Stickleback

21 May 2019 | Posted in Charlotte Owen , fish
Stickleback
Three-spined Stickleback © Derek Middleton

By Charlotte Owen

WildCall Officer

There are many things to fear if you’re a tadpole.  From ducks and herons to grass snakes and goldfish, everything wants to eat you and one of the most formidable tadpole predators is the stickleback.  We may call them ‘tiddlers’ but shrink down to the size of a tadpole and a stickleback starts to look like a great white shark, complete with a mouthful of razor sharp teeth.

These feisty fish can be found in ponds, lakes, and streams across Sussex.  They can happily live in salt water too, and while you might not guess it they are closely related to seahorses.  Their bodies lack scales but are protected by bony armour plating, and the name comes from the distinctive row of spines just in front of their dorsal fin.  The number of spines varies depending on the species, although the Three-spined Stickleback can have two or four, while the Nine-spined Stickleback has eight to twelve.  The spines can be raised and locked into position in a highly effective defence against predators like the kingfisher, making a stickleback impossible to swallow.

Sticklebacks are aggressive predators themselves and will tackle anything smaller than they are, from water fleas to snails, worms, insect larvae and even other sticklebacks.  Tadpoles don’t stand a chance.  Darting towards its target at top speed, a hunting stickleback opens its jaws so rapidly that the unfortunate victim is drawn straight into its gaping mouth, where it is either swallowed whole or grasped with a powerful bite.  Just like sharks, sticklebacks constantly replace their teeth to maintain sharpness, and some populations have even evolved extra teeth to help them tackle larger prey. 

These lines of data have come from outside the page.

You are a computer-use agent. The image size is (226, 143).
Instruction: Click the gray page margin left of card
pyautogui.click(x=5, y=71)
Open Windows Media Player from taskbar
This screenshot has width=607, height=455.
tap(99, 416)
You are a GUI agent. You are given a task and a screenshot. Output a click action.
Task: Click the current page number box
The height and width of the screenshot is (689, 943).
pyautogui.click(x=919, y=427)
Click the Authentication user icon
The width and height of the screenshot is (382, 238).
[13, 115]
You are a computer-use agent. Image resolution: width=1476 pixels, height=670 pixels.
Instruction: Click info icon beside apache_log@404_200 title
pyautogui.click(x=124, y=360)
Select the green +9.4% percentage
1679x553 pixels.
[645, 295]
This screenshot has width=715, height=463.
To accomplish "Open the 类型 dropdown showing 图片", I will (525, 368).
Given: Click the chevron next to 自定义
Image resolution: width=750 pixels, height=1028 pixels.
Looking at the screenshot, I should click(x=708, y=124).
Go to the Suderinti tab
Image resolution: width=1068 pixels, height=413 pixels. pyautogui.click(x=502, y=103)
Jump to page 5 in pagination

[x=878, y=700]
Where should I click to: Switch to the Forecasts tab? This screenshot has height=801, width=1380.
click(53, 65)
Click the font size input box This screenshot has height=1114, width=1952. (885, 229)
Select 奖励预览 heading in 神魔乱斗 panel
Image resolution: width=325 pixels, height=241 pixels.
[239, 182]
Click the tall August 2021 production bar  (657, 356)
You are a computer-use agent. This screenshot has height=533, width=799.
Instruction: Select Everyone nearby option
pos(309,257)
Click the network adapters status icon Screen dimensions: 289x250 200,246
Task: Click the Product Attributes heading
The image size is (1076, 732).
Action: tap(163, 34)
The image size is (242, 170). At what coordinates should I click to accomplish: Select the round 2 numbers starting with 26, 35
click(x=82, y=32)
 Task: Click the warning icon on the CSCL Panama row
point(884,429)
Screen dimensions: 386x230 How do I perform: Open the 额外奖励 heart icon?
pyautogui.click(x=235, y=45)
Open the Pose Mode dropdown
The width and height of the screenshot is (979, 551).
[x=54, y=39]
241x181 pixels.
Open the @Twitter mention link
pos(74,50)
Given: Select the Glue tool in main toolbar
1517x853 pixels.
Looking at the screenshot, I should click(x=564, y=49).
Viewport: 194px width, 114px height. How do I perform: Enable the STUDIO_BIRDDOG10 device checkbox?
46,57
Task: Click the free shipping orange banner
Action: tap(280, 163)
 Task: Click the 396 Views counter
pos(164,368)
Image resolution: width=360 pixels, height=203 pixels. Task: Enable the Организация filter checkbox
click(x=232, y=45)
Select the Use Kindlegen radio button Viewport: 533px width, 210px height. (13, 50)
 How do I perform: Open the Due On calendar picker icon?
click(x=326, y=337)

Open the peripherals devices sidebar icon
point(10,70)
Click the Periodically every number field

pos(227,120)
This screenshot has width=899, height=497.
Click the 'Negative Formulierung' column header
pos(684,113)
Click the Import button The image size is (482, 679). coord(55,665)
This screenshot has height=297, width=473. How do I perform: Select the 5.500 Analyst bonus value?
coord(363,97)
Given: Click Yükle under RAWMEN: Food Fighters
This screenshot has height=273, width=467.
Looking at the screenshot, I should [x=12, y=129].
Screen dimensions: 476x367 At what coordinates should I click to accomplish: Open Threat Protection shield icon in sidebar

At this time of year, attention turns to breeding and the silvery-green males develop vibrant blue eyes and a bright red belly.  This acts as a signal to females and a warning to rival males, and they are so sensitive to the sight of red that the merest glimpse will trigger a furious territorial attack.  Each male builds a domed nest from pond weed to attract a passing female, wooing her with a zig-zag dance and defending the resulting eggs with fierce determination.